··· EXTRACT TO READ

As you may already know, pride is a major force in our world today.  I can see it on display at home, on the job and maybe even in my own life.  If this is the case then I already know what difficulties it brings.  I have an issue with pride. I see myself always checking on how I am being perceived with respect to others. I keep track of my stats, standing and status. Because I am so concerned about my standing and status, I am constantly tempted to inflate myself in order to attain a higher standing and thus higher status

.For the sake of my pride, I may try to attain a higher status in one of two ways.

  •  I may pump myself up with subtle or not so subtle boasting;

  • I may deflate others by putting them down.

Perhaps the greatest sin issue with which I must deal with in my hearts is pride. What a destructive dynamic! Pride causes me to become angry with those whom I love. Haughtiness causes me to look upon others with disdain. Arrogance causes me to trample upon the feelings of fellow believers. Pride causes me to believe that I have a better way than God in so many of life's decisions. 

When I cannot get my wife to see my point and frustration wells in my voice, pride is the culprit. Secretly, my heart says, "why can't she see it like I do, she is so ignorant (and I'm so intelligent)!" When my wife becomes irritated at picking up clothes, pride is her companion. In the recesses of her heart she is saying, "doesn't my husband know that I have a right to expect my house to be clean? He is so inconsiderate (and I am treated like a nobody)." 

Pride affects all of life's relationships. When I become jealous of a co-worker's promotion, pride is the root. When I become embittered toward competitors, pride is lurking underneath. When I put someone down; when I covet my neighbor's yard; when I say, "I can do it better;" when I give someone the silent treatment; when I gossip; when I get my feelings hurt; pride is the reason. The question is, "can I deal with pride? Can I put down pride in my heart? Can I do so for  my peace of mind and the glory of God?" Thankfully, the answer is "yes."- humility 

Humility, on the other hand, is having a right view of myself that depends on faith rather than stats, standing and status. “For by the grace given to me I say to every one of you not to think more highly of yourself than you ought to think, but to think with sober discernment, as God has distributed to each of you a measure of faith.” (Romans 12:3)

······
··· STORED DATA

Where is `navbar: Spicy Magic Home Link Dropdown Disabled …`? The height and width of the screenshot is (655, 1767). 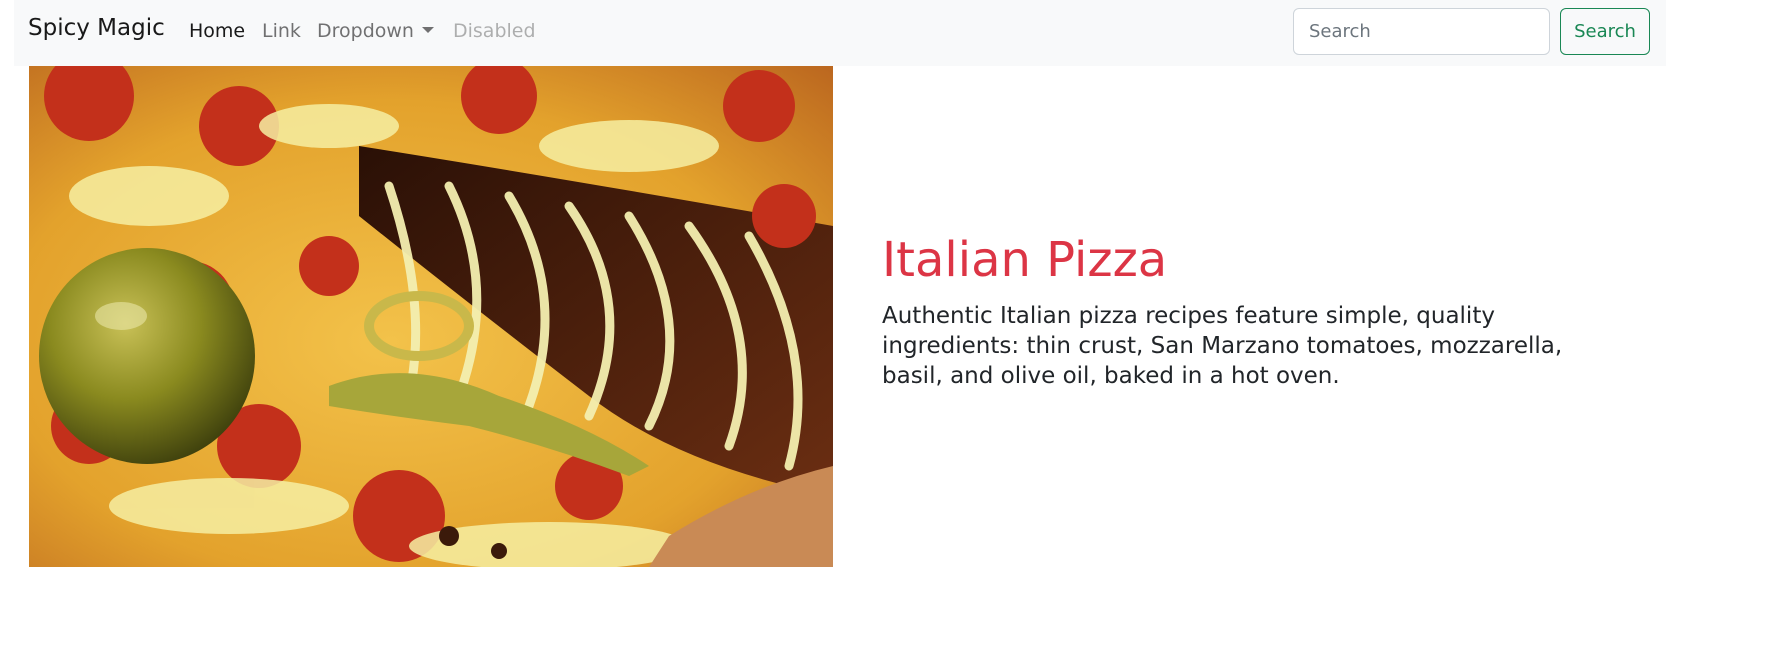 navbar: Spicy Magic Home Link Dropdown Disabled … is located at coordinates (840, 33).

······

> [EXERCISE PROMPT]:
Could you restate the part of the piece on pride that opens with "Perhaps the greatest" and closes with "of life's decisions.", swapping "Haughtiness" for "Vanity"?

> [EXERCISE OUTPUT]:
Perhaps the greatest sin issue with which I must deal with in my hearts is pride. What a destructive dynamic! Pride causes me to become angry with those whom I love. Vanity causes me to look upon others with disdain. Arrogance causes me to trample upon the feelings of fellow believers. Pride causes me to believe that I have a better way than God in so many of life's decisions.